Private equity: quali prospettive per il futuro?
Il settore del private equity ha retto il colpo della crisi finanziaria globale meglio di quanto ci si aspettasse e, con la maggiore fiducia negli investimenti, le grandi compagnie sono ormai tornate al business as usual, ricominciando a distribuire dividendi. Non è chiaro, tuttavia, quanto le prospettive per il futuro siano promettenti e se questo recupero resisterà alla forte concorrenza, ma anche alle richieste avanzate da autorità di regolamentazione ed investitori.
Il quadro delle “prospettive incerte” del settore è stato delineato in un articolo pubblicato il 17 aprile scorso sul Financial Times; secondo l'autore, Henny Senders, il private equity, apparentemente al culmine della sua potenza, deve ancora fare ai conti con una serie di problemi.
Le società di private equity rappresentano ormai una grande forza sul mercato dei capitali, in competizione con le imprese industriali nella ricerca di fusioni attraenti e candidati per l'acquisizione; inoltre, in virtù della propria potenziale offerta, sono in grado di supportare il mercato azionario e la loro crescita stimola l'imitazione di questo modello da parte di altre imprese.
Un modello di grande interesse, perché rende possibile acquisire grandi società quotate grazie al denaro di banche e investitori del debito, più che con fondi propri, per gli elevati tassi di rendimento, ma anche per il bisogno di profitto dei fondi pensione che vi investono e che hanno contribuito alla rapidissima espansione del settore.
Oggi, però, le valutazioni sono scese notevolmente e, anche se finora nessuna delle peggiori paure delle imprese si è materializzata, un'ondata di sfide da parte di regolatori, investitori e concorrenti sta costringendo le più grandi società di leverage buy-out a diversificarsi in nuovi business e ad entrare in nuovi mercati, assumendo di conseguenza maggiori rischi.

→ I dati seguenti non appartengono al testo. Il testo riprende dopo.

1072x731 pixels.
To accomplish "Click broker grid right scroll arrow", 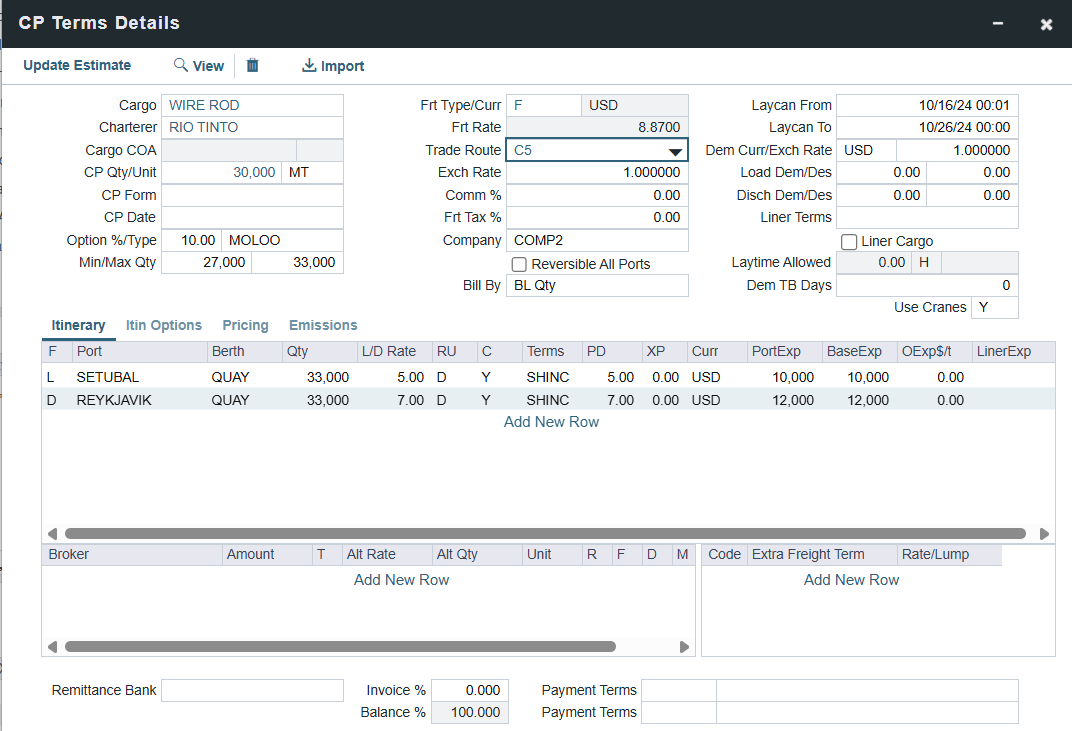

In primo luogo, con la quotazione, le imprese del settore stanno cambiando il loro modello: i mercati pubblici vogliono che le imprese massimizzino il valore degli assets in gestione, mentre agli investitori tradizionali nei fondi di buy-out interessano molto di più le prestazioni di tali attività e secondo alcuni le società di private equity non dovrebbero cercare quotazioni pubbliche. Secondo Georges Sudarskis, ex responsabile degli investimenti di private equity presso la Abu Dhabi Investment Authority, il più grande fondo sovrano del mondo, osserva a questo proposito: "Improvvisamente (le società di private equity) hanno due padroni: il mercato pubblico e i loro partner limitati".
Una seconda questione riguarda la strada intrapresa da molte grandi imprese di buy-out, nel tentativo di sfuggire al panorama competitivo e alla caduta dei profitti nei mercati sviluppati, e consiste nella scelta di investire di più al di fuori degli Stati Uniti. Tuttavia, poiché sono in tanti ad entrare negli stessi paesi, l'effetto è quello di spostare l'attività in area maggiormente a rischio, senza sfuggire alla forte concorrenza interna e, come nel caso della Cina, a cercare di penetrare in Stati le cui regole tendono a favorire gli operatori locali.
L'ingresso in mercati più pericolosi, ad esempio quello russo, è oggetto di discussione tra le grandi società di private equity. In ogni caso la Russia sta già progettando di mettere da parte 10 miliardi di dollari per co-investire a fianco di imprese di buy-out, tra le quali Apollo, Blackstone e Carlyle, in società russe, da rivendere poi ad acquirenti stranieri.
Un'occasione allettante, che alcuni dirigenti suggeriscono però di cogliere perseguendo un maggiore equilibrio tra aumento dei profitti e attenzione ai rischi. E intanto Carlyle, una delle aziende più ardite, ha appena annunciato un fondo per l'Africa subsahariana, non necessariamente di successo, ma sicuramente al riparo dalla concorrenza.